## TASK INSTRUCTIONS
1) Answer each question from the comment about the wilderness tract, one line per answer, marked (a), (b) and (c).
(a) What did the writer and spouse permit no one to do on their land?
(b) What diet do the writer and spouse follow?
(c) According to the writer, who would be the only person to buy the property?
2) Decide whether each statement agrees with the comment about the wilderness tract. Answer yes or no and quote the words of the comment that settle it.
(a) The writer and spouse allowed fishing on their land.
(b) The writer fought the environmentalist bureaucracy for years.
(c) The writer and spouse recycle.
3) Write a continuation of the comment about the wilderness tract, starting after its last sentence.

━━━━━ SELECTED PASSAGE

Kinda makes you long for the days when Y2K occupied the minds--Oops!--of the mindless "do-gooders".

This is the crux of the matter:

"The question is whether...we need to divert vast resources to a transnational elite bureaucracy so that they can do their best to cripple the global economy and deny much of the developing world access to the healthier and longer lives that capitalism brings."
Yes.

My wife and I owned a large tract of gorgeous, pristine wilderness, teeming with wildlife.

We wanted to keep it in its pristine beauty, permitted no hunting or fishing. We loved the animals. We loved the forest.

We're both vegetarians. We also recycle faithfully, are very conscious of avoiding environmental pollution.

The elite "Environmentalist" bureaucracy got into the act. They wouldn't leave us alone. We fought them for years. I told them that if they didn't leave us alone, we would have to sell the property, and the only person who would buy it would be a developer.

━━━━━━━━━━
━━━━━ SOURCE MATERIAL

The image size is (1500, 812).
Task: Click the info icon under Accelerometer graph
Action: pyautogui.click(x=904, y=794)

━━━━━━━━━━
━━━━━ SOURCE MATERIAL

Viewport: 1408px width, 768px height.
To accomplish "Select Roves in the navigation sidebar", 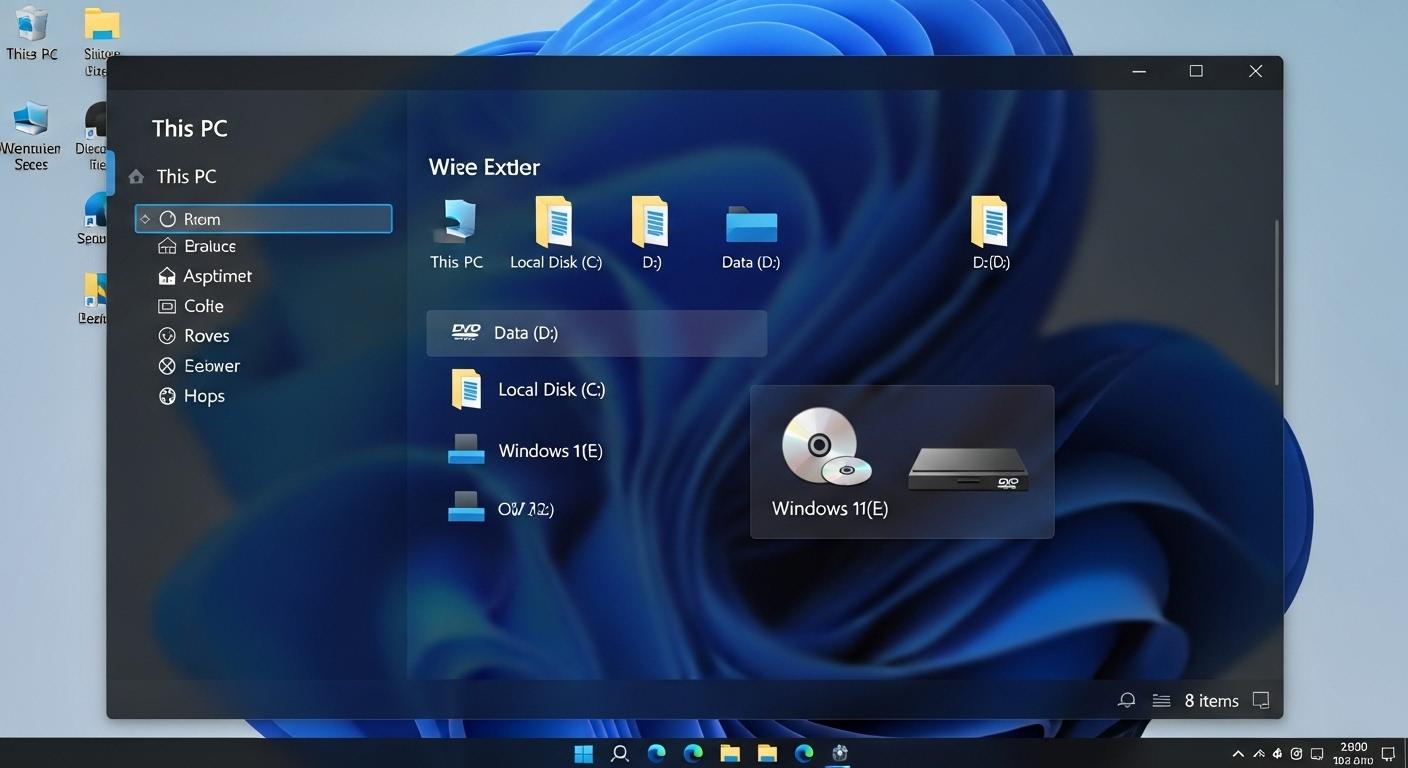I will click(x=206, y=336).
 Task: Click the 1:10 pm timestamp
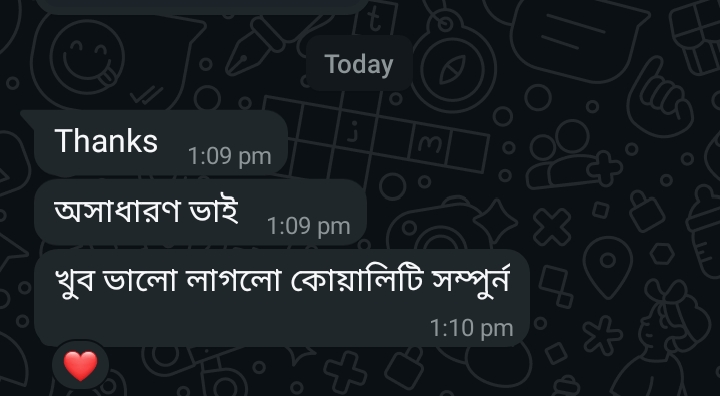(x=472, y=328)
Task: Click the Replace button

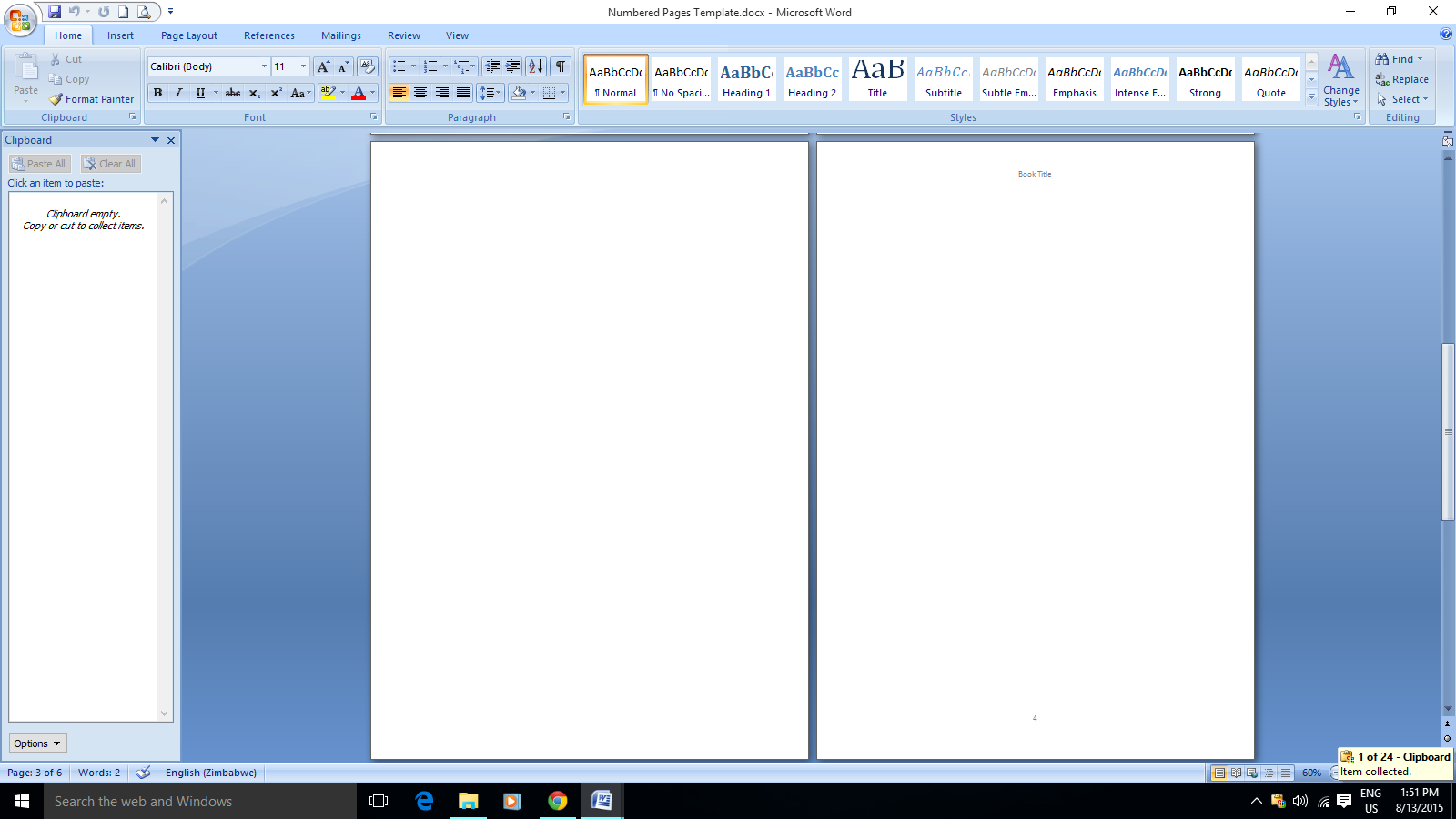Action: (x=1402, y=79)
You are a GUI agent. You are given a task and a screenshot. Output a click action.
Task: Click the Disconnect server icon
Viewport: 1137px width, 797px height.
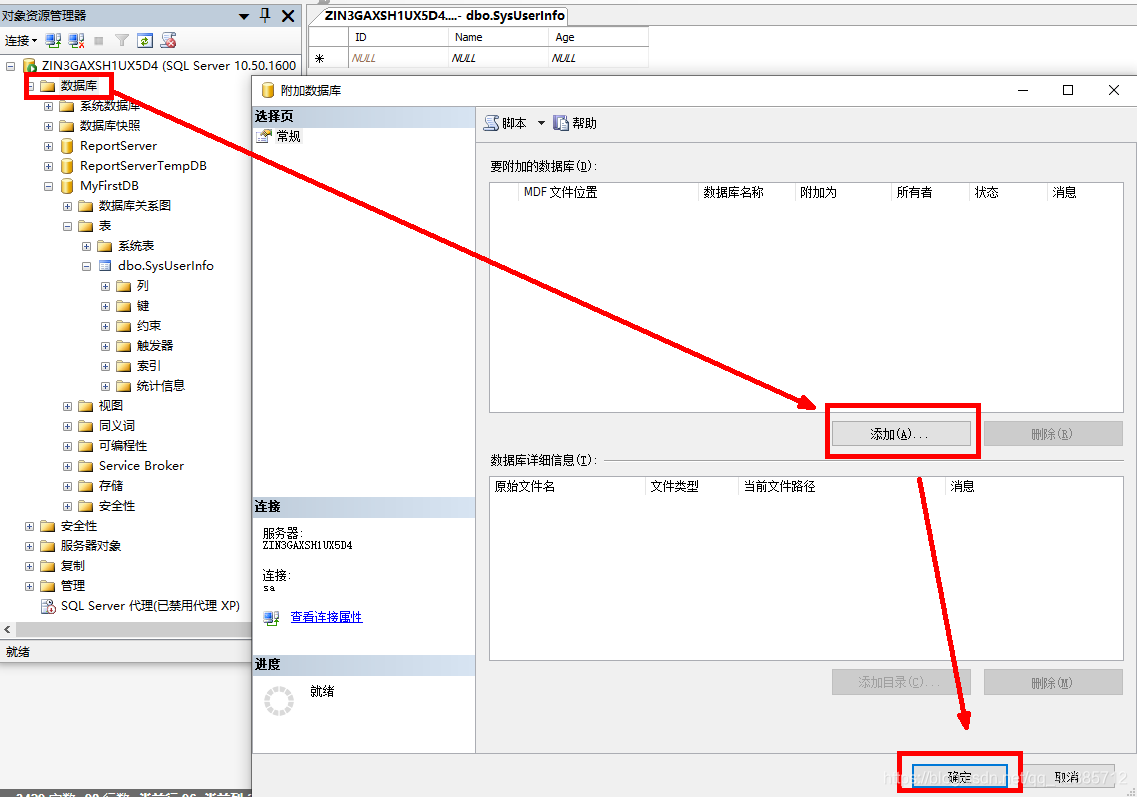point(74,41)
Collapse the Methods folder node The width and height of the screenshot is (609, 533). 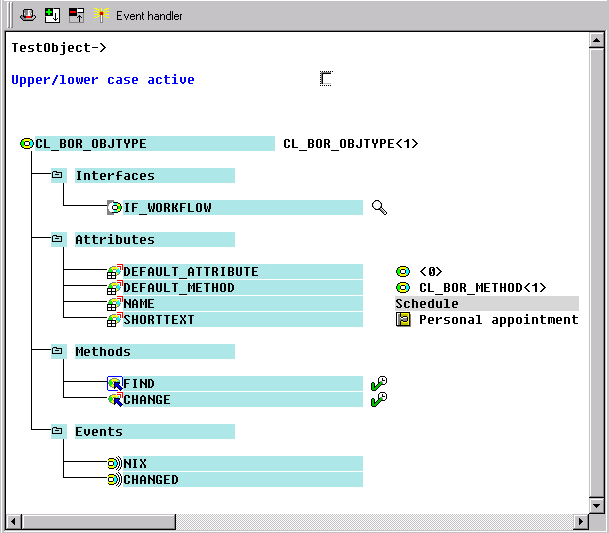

━━━━━━━━━━
━━━━━ SOURCE MATERIAL

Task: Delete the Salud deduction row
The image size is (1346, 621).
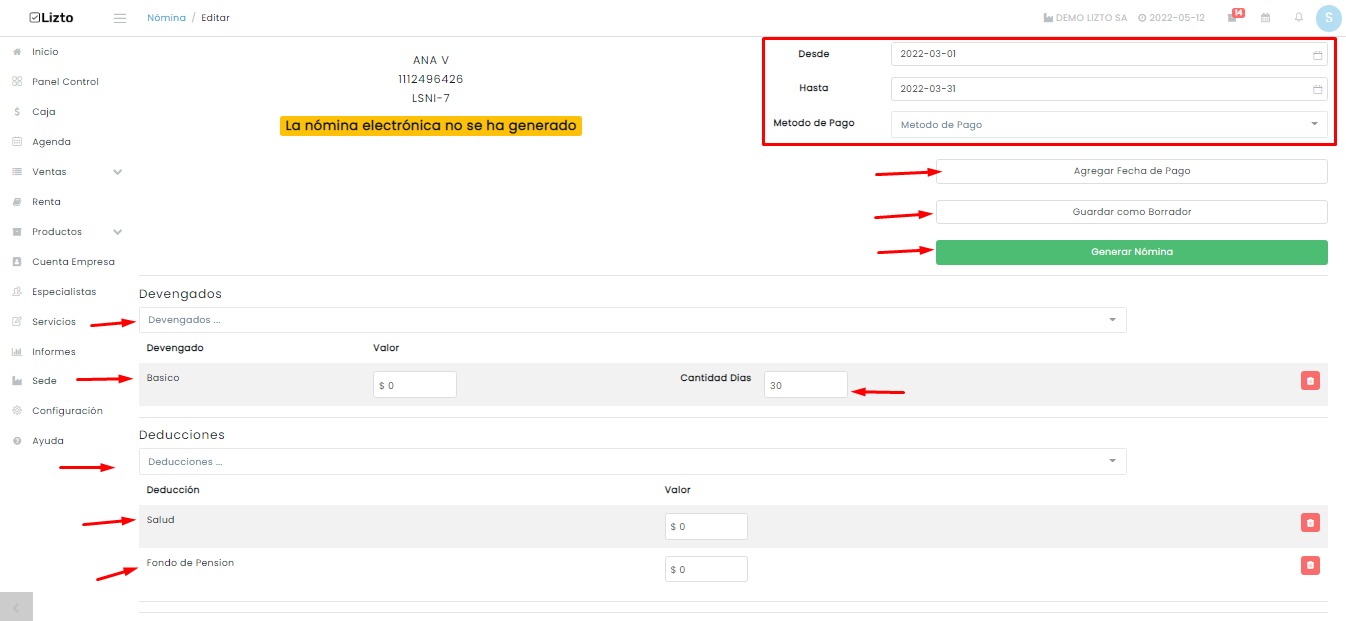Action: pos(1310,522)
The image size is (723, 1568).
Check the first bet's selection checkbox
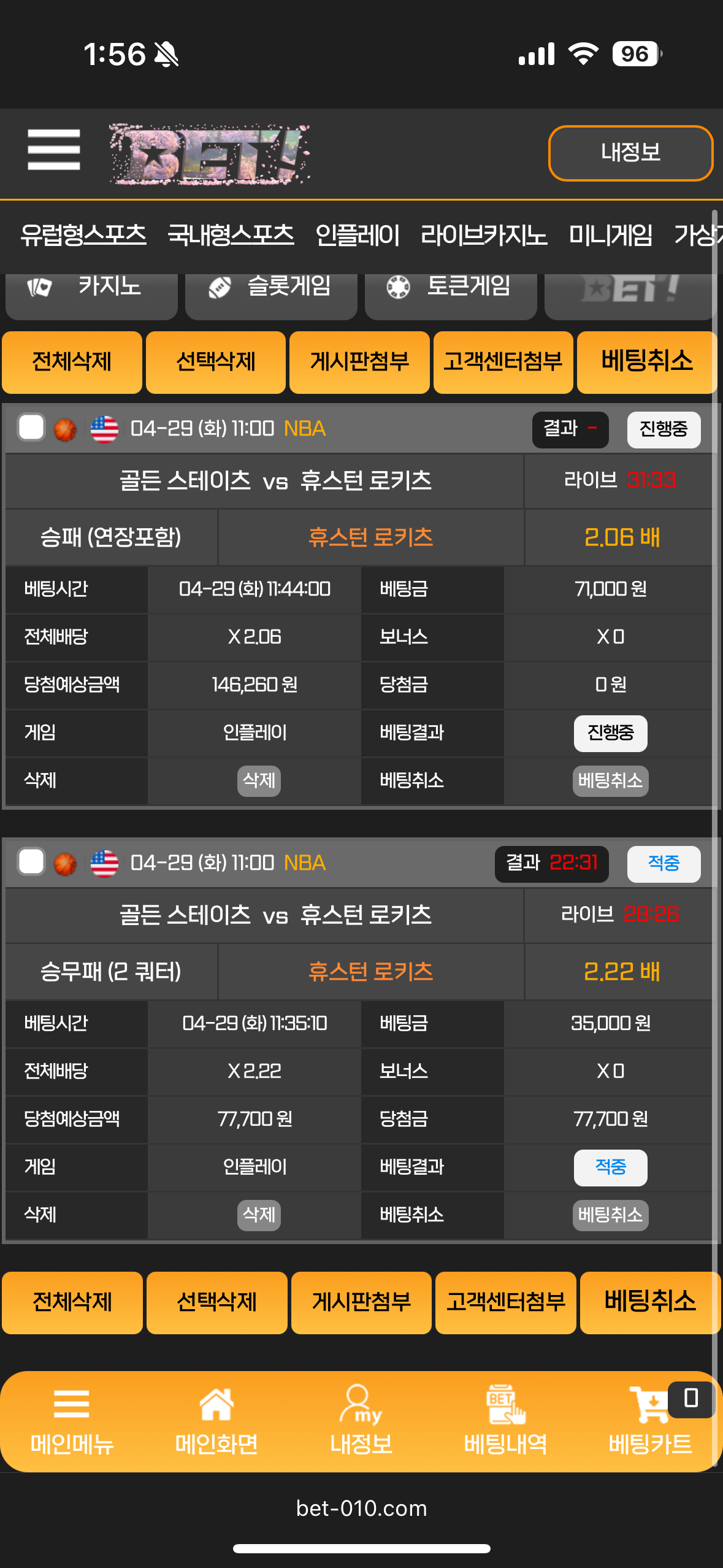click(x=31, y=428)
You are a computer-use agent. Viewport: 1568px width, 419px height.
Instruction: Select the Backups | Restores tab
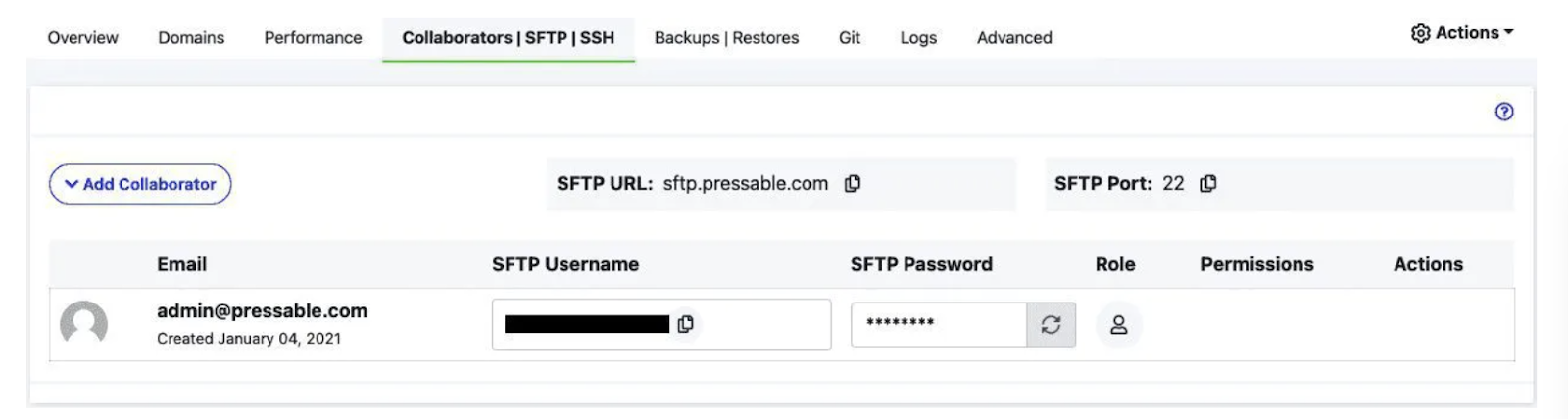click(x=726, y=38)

━━━━━━━━━━

## RESPONSES TO THE TASKS
1)
(a) Hunting or fishing.
(b) They are both vegetarians.
(c) A developer.

2)
(a) No: "permitted no hunting or fishing."
(b) Yes: "We fought them for years."
(c) Yes: "We also recycle faithfully"

3)
They didn't care. The bureaurocrats wanted CONTROL! They wanted POWER!

We sold it to a group of developers. They razed the forest.

I don't blame them.

The entire blame rests solely on the bureaucrats and the "Environmentalists" who delivered POWER and CONTROL to them!

The wilderness is now destroyed. The forest has been clear cut. The wildlife has been dispersed.

A lovely housing development has replaced the gorgeous, pristine wilderness, teeming with wildlife.

On the bright side, we made lots of money!

However, I said to my wife: "Here we are with all this money, and we are hearbroken." I have still not recovered from my grief over this. I wonder what happened to the animals.

This tale is completely true. It is also a parable. This is what elite "Environmentalists" and bureaucrats will do to the world if we are foolish enough to allow them to seize sufficient POWER and CONTROL.

36 posted on 02/04/2007 7:26:20 AM PST by Savage Beast ("Just when the caterpillar thought the world was over, it became a butterfly.")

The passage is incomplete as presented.